Prognostic Factors of Pseudomyxoma Peritonei: TP53 and MUC16 Mutations as Potential Biomarkers

To evaluate prognostic factors of pseudomyxoma peritonei (PMP), both univariate and multivariate analysis were conducted. The results showed that gender was the only independent predictor among the clinical factors. Age, histopathologic subtype, peritoneal cancer index (PCI), completeness of cytoreduction (CC), and lymph node involvement were not significant indicators for overall survival or progression-free survival. In terms of genomic biomarkers, TP53 and MUC16 were identified as independent prognostic factors in PMP patients who underwent cytoreductive surgery (CRS) combined with hyperthermic intraperitoneal chemotherapy (HIPEC). TP53 is a well-known tumor suppressor gene that plays a critical role in various cancers by responding to cellular stresses and maintaining genomic integrity.

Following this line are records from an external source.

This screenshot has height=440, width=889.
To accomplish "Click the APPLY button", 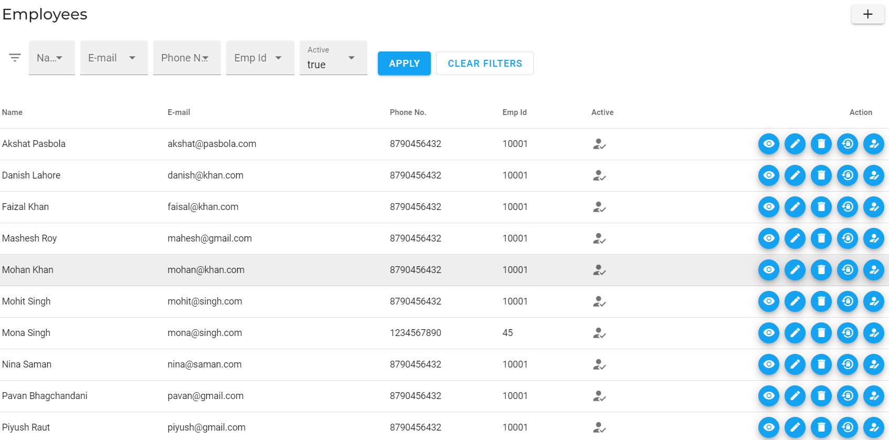I will 404,64.
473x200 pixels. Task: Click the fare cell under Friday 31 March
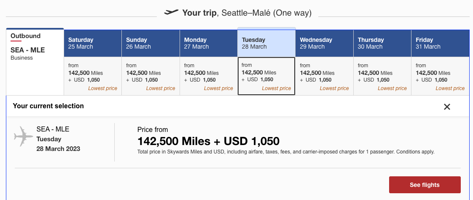tap(440, 76)
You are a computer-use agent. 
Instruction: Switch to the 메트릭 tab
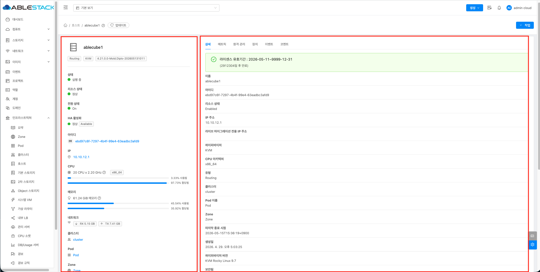click(x=222, y=44)
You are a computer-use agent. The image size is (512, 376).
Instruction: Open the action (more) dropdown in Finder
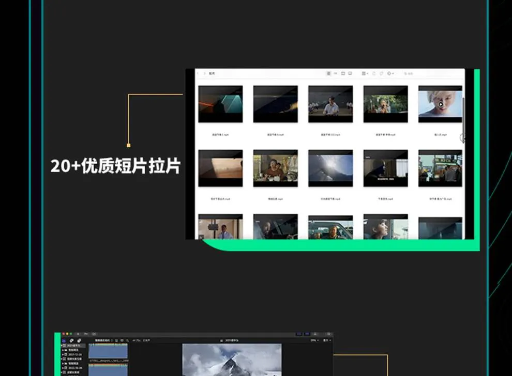click(x=390, y=74)
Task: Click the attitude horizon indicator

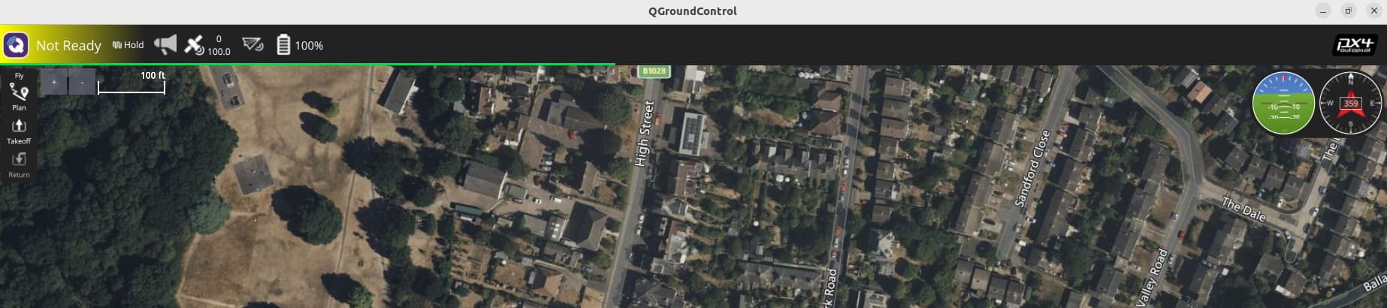Action: pyautogui.click(x=1283, y=103)
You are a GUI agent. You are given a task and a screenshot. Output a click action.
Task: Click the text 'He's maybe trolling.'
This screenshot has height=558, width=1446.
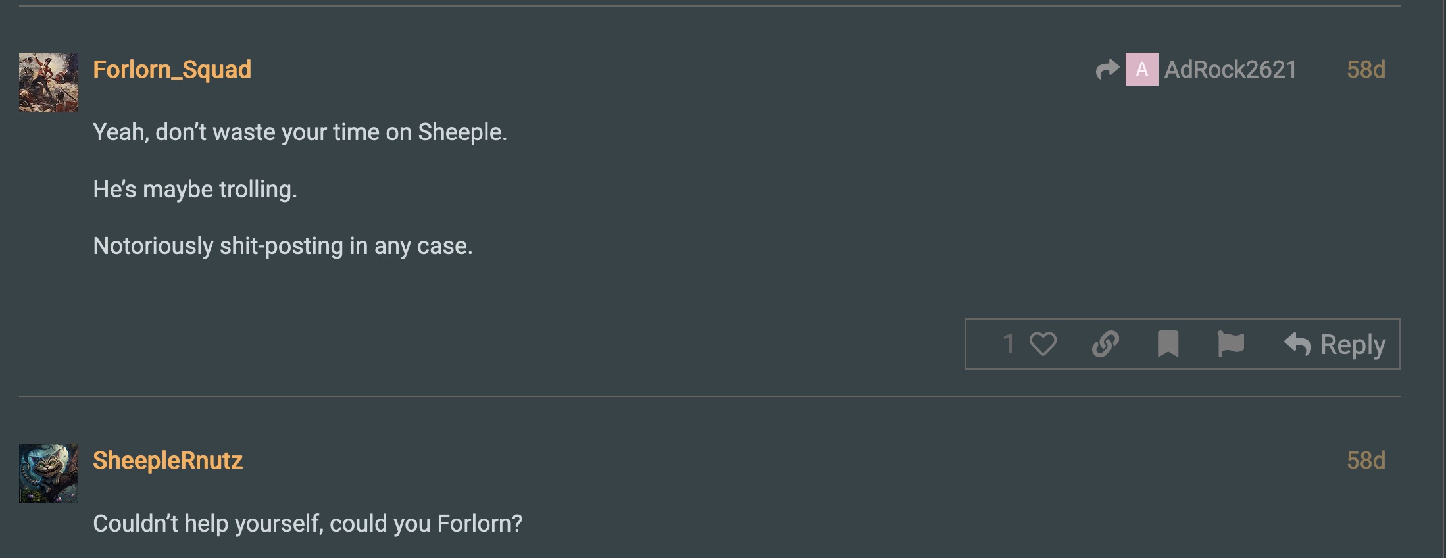195,190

MUC16, a member of the mucin (MUC) family, is a highly glycosylated macromolecule expressed in mammalian epithelial cells, contributing to the formation of mucous barriers and protection against infections. MUC16 has been widely recognized as a classical prognostic biomarker in ovarian cancer. It is worth noting that TP53 family genes interact with MUC16, potentially regulating mucinous molecular characteristics. We hypothesize that mutated MUC16 may contribute to the rupture of appendiceal mucosa, leading to the dissemination of mucus into the abdominal cavity, while loss-of-function events in TP53 gene result in MUC16 mutations. However, the poor prognosis associated with SMAD4 mutation, observed in the univariate analysis, did not persist in the multivariate model. This discrepancy may be attributed to the correlation between SMAD4 and TGFBR2, as both genes are involved in the TGFβ signaling pathway, which regulates various physiological processes such as angiogenesis, wound healing, immune suppression, and epithelial-to-mesenchymal transition (EMT). Our findings suggest that TP53 and MUC16 mutations could serve as biomarkers for predicting PMP prognosis, and the interaction between these two genes may promote PMP progression.